Task requirements:
Retype, word for word, every line from the one holding "Viewport: 358px width, 224px height." through the one holding "Task: View all payment activity" in the entries below, both included, and only those lines.

Input:
==================================================

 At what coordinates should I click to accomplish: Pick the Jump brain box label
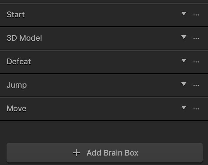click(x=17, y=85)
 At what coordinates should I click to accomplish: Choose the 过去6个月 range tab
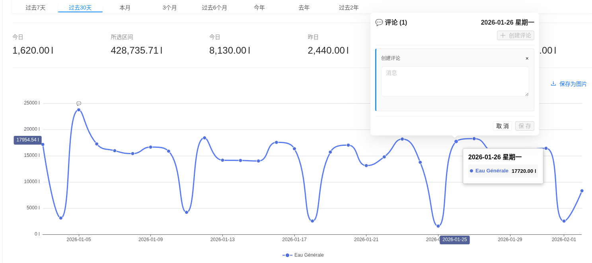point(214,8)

==================================================

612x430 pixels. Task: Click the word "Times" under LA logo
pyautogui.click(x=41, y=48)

==================================================

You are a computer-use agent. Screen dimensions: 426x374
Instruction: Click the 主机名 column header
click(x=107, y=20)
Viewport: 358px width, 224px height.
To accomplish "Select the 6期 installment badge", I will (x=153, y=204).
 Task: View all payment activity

==================================================

Problem solution:
Viewport: 358px width, 224px height.
To accomplish "Select the 6期 installment badge", I will (x=153, y=204).
 Task: View all payment activity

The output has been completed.